:: What the exercise asks ::
Keeping every word in place, write out the entries that come next.

:: Information ::
********

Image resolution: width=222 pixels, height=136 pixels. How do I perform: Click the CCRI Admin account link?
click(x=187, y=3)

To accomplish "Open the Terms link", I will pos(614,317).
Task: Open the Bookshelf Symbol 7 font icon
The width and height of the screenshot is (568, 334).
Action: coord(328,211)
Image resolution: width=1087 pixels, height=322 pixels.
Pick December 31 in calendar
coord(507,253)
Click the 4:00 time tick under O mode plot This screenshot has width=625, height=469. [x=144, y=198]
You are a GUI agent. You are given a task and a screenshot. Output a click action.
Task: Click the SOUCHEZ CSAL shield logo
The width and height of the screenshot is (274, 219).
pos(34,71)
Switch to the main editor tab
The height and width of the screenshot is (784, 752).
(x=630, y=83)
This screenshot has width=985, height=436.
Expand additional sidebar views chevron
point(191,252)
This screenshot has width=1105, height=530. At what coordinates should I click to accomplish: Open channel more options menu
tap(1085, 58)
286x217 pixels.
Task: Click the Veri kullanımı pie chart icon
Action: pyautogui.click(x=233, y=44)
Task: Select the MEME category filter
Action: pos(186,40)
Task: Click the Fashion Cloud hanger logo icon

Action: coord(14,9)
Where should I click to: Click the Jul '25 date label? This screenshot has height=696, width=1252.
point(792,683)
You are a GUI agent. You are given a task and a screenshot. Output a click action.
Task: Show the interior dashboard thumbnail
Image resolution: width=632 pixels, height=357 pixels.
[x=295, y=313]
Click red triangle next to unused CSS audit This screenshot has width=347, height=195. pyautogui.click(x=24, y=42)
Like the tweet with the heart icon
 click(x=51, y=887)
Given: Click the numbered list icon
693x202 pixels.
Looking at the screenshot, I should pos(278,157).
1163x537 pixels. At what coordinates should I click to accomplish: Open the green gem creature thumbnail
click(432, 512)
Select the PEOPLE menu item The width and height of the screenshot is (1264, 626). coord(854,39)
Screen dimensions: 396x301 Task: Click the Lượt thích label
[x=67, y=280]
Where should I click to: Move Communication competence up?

********

:: Result of the exercise ::
Image resolution: width=222 pixels, height=136 pixels. How do I perform: Click the CCRI Admin account link?
click(x=187, y=3)

To accomplish "Open the Terms link", I will pos(614,317).
Task: Open the Bookshelf Symbol 7 font icon
The width and height of the screenshot is (568, 334).
Action: coord(328,211)
Image resolution: width=1087 pixels, height=322 pixels.
Pick December 31 in calendar
coord(507,253)
Click the 4:00 time tick under O mode plot This screenshot has width=625, height=469. [x=144, y=198]
You are a GUI agent. You are given a task and a screenshot. Output a click action.
Task: Click the SOUCHEZ CSAL shield logo
The width and height of the screenshot is (274, 219).
pos(34,71)
Switch to the main editor tab
The height and width of the screenshot is (784, 752).
(x=630, y=83)
This screenshot has width=985, height=436.
Expand additional sidebar views chevron
point(191,252)
This screenshot has width=1105, height=530. At what coordinates should I click to accomplish: Open channel more options menu
tap(1085, 58)
286x217 pixels.
Task: Click the Veri kullanımı pie chart icon
Action: pyautogui.click(x=233, y=44)
Task: Select the MEME category filter
Action: pos(186,40)
Task: Click the Fashion Cloud hanger logo icon

Action: coord(14,9)
Where should I click to: Click the Jul '25 date label? This screenshot has height=696, width=1252.
point(792,683)
You are a GUI agent. You are given a task and a screenshot. Output a click action.
Task: Show the interior dashboard thumbnail
Image resolution: width=632 pixels, height=357 pixels.
[x=295, y=313]
Click red triangle next to unused CSS audit This screenshot has width=347, height=195. pyautogui.click(x=24, y=42)
Like the tweet with the heart icon
 click(x=51, y=887)
Given: Click the numbered list icon
693x202 pixels.
Looking at the screenshot, I should pos(278,157).
1163x537 pixels. At what coordinates should I click to accomplish: Open the green gem creature thumbnail
click(432, 512)
Select the PEOPLE menu item The width and height of the screenshot is (1264, 626). coord(854,39)
Screen dimensions: 396x301 Task: Click the Lượt thích label
[x=67, y=280]
Where should I click to: Move Communication competence up?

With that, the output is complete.